Foto de arquivo divulgada pelo Ministério de Turismo e Antiguidades egípcio em 17 de fevereiro de 2021 mostra uma vista da múmia do antigo rei egípcio Seqenenre Taa II, "o bravo", que reinou no sul do Egito cerca de 1.600 anos AC - Ministério de Antiguidades do Egito/AFP
Foto de arquivo divulgada pelo Ministério de Turismo e Antiguidades egípcio em 17 de fevereiro de 2021 mostra uma vista da múmia do antigo rei egípcio Seqenenre Taa II, "o bravo", que reinou no sul do Egito cerca de 1.600 anos AC Imagem: Ministério de Antiguidades do Egito/AFP

Esteban Pardo

da Deutsche Welle

17/02/2023 10h02

Descoberta sem precendentes ajuda a esclarecer lacunas sobre o processo de mumificação no Egito Antigo. Por exemplo, quais substâncias e misturas eram usadas no embalsamento e como elas eram utilizadas precisamente.

Cientistas descobriram uma antiga unidade de embalsamento no Egito. A descoberta, sem precedentes, permite entender melhor o complexo processo pelo qual as múmias eram feitas, bem como a própria língua egípcia.

A unidade, localizada a cerca de 30 km ao sul do Cairo, data de entre 664 e 525 a.C. e consiste em uma estrutura acima do solo e de várias peças subterrâneas de até 30 metros de profundidade.

As substâncias encontradas foram identificadas como vindas de lugares tão longínquos como o Sudeste Asiático, o que revela como era ampla a rede comercial necessária para o processo de embalsamento.

Receita desconhecida

Até agora, os cientistas haviam obtido informações sobre a mumificação sobretudo a partir de velhos textos em papiros, de historiadores gregos e das próprias múmias egípcias. Essas fontes indicavam que embalsamento era um processo complexo que envolvia diferentes misturas de óleos especiais, resinas e betume.

Porém, apesar de os cientistas serem capazes de determinar mais ou menos por que e onde algumas dessas substâncias eram usadas para embalsamar, eles não conseguiam fazer isso para todos os ingredientes.
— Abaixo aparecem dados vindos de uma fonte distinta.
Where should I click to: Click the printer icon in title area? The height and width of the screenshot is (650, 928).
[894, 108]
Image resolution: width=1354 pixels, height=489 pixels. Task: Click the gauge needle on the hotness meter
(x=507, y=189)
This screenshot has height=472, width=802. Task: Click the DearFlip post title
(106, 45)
Os textos antigos até davam os nomes dos ingredientes, mas traduzir termos relacionados a velhas substâncias é algo desafiador. Assim, até hoje se debate a quais substâncias alguns nomes se referem.
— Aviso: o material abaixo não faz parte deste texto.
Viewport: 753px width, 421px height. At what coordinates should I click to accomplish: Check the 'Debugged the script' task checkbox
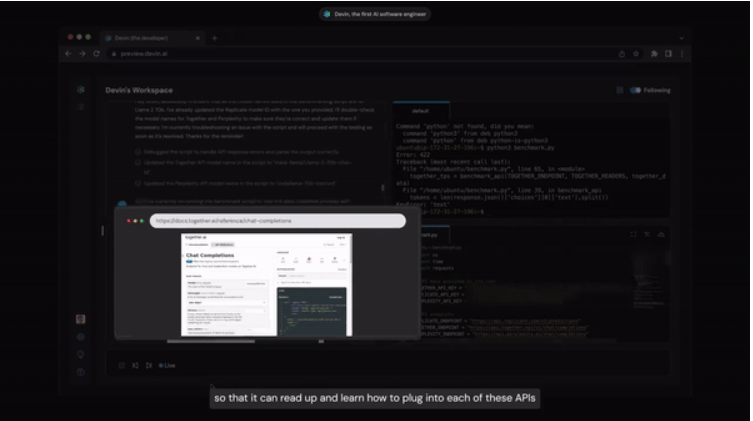[138, 151]
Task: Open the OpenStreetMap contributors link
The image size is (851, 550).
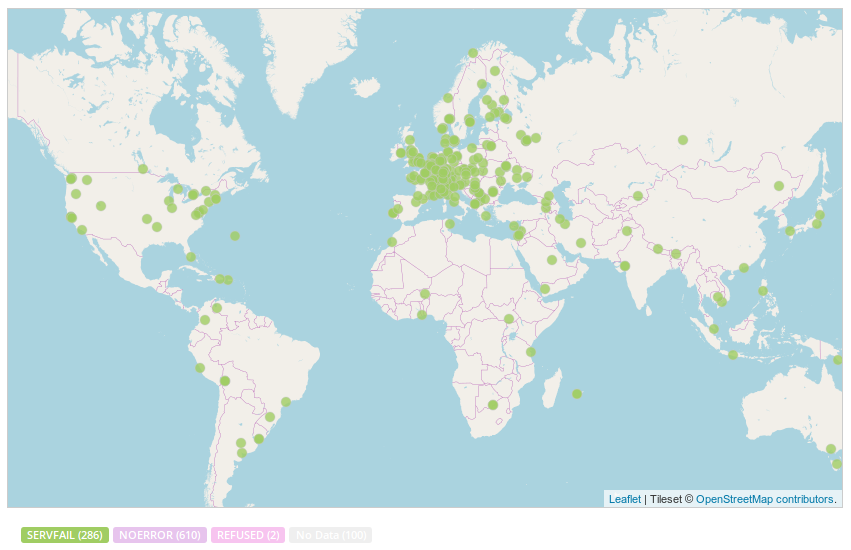Action: click(766, 499)
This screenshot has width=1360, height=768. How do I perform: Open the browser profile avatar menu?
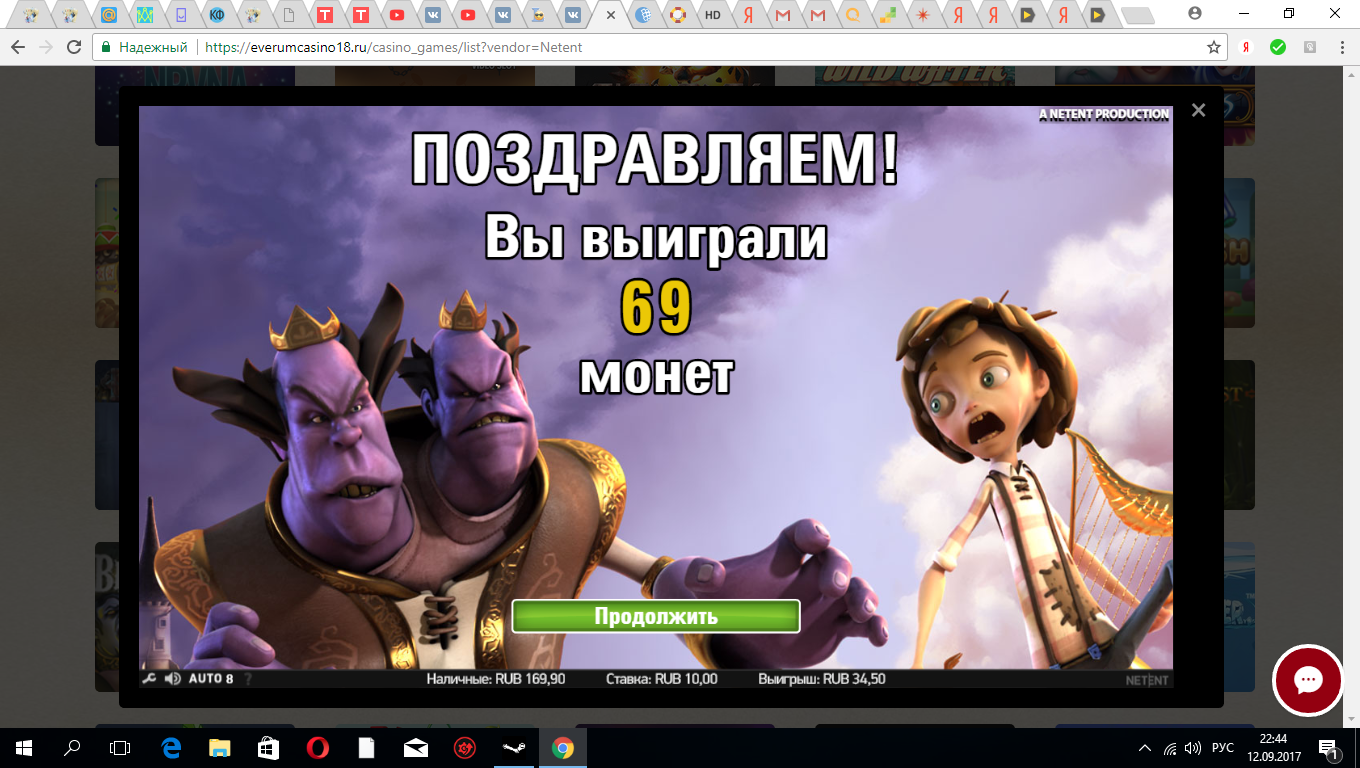tap(1197, 14)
Arqueólogo egípcio inspeciona a múmia de uma mulher encontrada em 2018 dentro de um sarcófago preto esculpido em madeira decorado com folhas douradas, que data do Período Tardio do Egito, que vai do século 7 ao 4 a.C - Khaled Desouki/AFP - Khaled Desouki/AFP
Arqueólogo egípcio inspeciona a múmia de uma mulher encontrada em 2018 dentro de um sarcófago preto esculpido em madeira decorado com folhas douradas, que data do Período Tardio do Egito, que vai do século 7 ao 4 a.C
Imagem: Khaled Desouki/AFP

E apesar de os pesquisadores poderem analisar as substâncias encontradas nas múmias antigas, eles frequentemente não podiam determinar onde, por que ou como elas foram usadas.

Num estudo publicado em janeiro na revista Nature, os autores encontraram e analisaram exatamente o que pesquisadores precisavam para preencher as lacunas de conhecimento: 31 recipientes de cerâmica, ainda cheios de substâncias, de uma oficina de embalsamento de 600 a.C. Alguns tinham até mesmo as instruções de como e onde aplicar substâncias específicas.

Por exemplo, num pote dizia que a substância deveria ser usada para embalsamar a cabeça. Outro, explicava aos embalsamadores que deveriam usar a substância para obter um odor "agradável".

Múmias até de felinos foram exibidas durante o anúncio de uma nova descoberta da equipe de arqueologia da necrópole de Saqqara, no Egito, em 2019 - Khaled Desouki/AFP - Khaled Desouki/AFP
Múmias até de felinos já foram exibidas durante o anúncio de uma nova descoberta da equipe de arqueologia da necrópole de Saqqara, no Egito, em 2019
Imagem: Khaled Desouki/AFP

"Antes desse [estudo], tínhamos nomes de coisas, mas nunca realmente soubemos o que elas eram, e supúnhamos que elas fossem isso ou aquilo", explica a professora de egiptologia Salima Ikram, da Universidade Americana no Cairo, que não participou da pesquisa.

Descobertas centrais

O estudo, que foi conduzido em Saqqara, uma grande necrópole antiga localizada a 30 km ao sul do Cairo, reuniu arqueologistas, especialistas em línguas antigas e químicos.

"Nós [classificamos os ingredientes] identificando as substâncias químicas dentro dos vasos e as relacionando com os nomes do lado de fora", explicou o professor de arqueologia Philipp Stockhammer, da Universidade Ludwig Maximilian, de Munique.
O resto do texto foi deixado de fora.